● TASK INSTRUCTIONS
Print every line of the rows below exactly as it appears, in the same order.

Interface element rows

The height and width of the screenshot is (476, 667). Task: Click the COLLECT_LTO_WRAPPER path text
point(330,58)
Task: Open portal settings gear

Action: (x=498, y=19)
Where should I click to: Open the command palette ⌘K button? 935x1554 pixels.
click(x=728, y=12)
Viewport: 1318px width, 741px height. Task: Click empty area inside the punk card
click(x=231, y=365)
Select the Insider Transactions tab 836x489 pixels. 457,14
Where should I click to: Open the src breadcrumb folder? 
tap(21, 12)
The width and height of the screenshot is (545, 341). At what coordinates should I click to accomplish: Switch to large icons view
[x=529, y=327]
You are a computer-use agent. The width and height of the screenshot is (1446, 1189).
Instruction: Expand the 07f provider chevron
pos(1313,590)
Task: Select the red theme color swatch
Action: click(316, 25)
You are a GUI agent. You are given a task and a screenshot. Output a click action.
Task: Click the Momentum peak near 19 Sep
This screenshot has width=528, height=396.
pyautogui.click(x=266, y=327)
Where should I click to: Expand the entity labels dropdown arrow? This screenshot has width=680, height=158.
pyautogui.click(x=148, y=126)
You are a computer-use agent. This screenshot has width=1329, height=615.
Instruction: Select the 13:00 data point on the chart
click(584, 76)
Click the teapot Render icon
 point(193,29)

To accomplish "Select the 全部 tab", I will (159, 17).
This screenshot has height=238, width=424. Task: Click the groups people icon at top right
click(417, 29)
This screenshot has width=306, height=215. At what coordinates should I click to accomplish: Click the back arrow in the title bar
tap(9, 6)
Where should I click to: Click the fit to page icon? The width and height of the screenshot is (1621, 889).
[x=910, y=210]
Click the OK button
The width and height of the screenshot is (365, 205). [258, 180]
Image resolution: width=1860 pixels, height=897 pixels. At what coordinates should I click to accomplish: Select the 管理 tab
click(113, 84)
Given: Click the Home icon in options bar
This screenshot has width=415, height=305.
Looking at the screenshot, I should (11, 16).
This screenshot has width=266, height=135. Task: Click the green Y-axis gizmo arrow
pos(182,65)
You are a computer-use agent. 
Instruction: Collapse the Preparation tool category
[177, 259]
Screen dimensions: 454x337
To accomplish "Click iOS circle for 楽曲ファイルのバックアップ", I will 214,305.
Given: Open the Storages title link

● OUTPUT
The height and width of the screenshot is (476, 667). Task: Click the COLLECT_LTO_WRAPPER path text
point(330,58)
Task: Open portal settings gear

Action: (x=498, y=19)
Where should I click to: Open the command palette ⌘K button? 935x1554 pixels.
click(x=728, y=12)
Viewport: 1318px width, 741px height. Task: Click empty area inside the punk card
click(x=231, y=365)
Select the Insider Transactions tab 836x489 pixels. 457,14
Where should I click to: Open the src breadcrumb folder? 
tap(21, 12)
The width and height of the screenshot is (545, 341). At what coordinates should I click to accomplish: Switch to large icons view
[x=529, y=327]
You are a computer-use agent. The width and height of the screenshot is (1446, 1189).
Instruction: Expand the 07f provider chevron
pos(1313,590)
Task: Select the red theme color swatch
Action: click(316, 25)
You are a GUI agent. You are given a task and a screenshot. Output a click action.
Task: Click the Momentum peak near 19 Sep
This screenshot has width=528, height=396.
pyautogui.click(x=266, y=327)
Where should I click to: Expand the entity labels dropdown arrow? This screenshot has width=680, height=158.
pyautogui.click(x=148, y=126)
You are a computer-use agent. This screenshot has width=1329, height=615.
Instruction: Select the 13:00 data point on the chart
click(584, 76)
Click the teapot Render icon
 point(193,29)

To accomplish "Select the 全部 tab", I will (159, 17).
This screenshot has height=238, width=424. Task: Click the groups people icon at top right
click(417, 29)
This screenshot has width=306, height=215. At what coordinates should I click to accomplish: Click the back arrow in the title bar
tap(9, 6)
Where should I click to: Click the fit to page icon? The width and height of the screenshot is (1621, 889).
[x=910, y=210]
Click the OK button
The width and height of the screenshot is (365, 205). [258, 180]
Image resolution: width=1860 pixels, height=897 pixels. At what coordinates should I click to accomplish: Select the 管理 tab
click(113, 84)
Given: Click the Home icon in options bar
This screenshot has width=415, height=305.
Looking at the screenshot, I should (11, 16).
This screenshot has width=266, height=135. Task: Click the green Y-axis gizmo arrow
pos(182,65)
You are a computer-use agent. 
Instruction: Collapse the Preparation tool category
[177, 259]
Screen dimensions: 454x337
To accomplish "Click iOS circle for 楽曲ファイルのバックアップ", I will 214,305.
Given: Open the Storages title link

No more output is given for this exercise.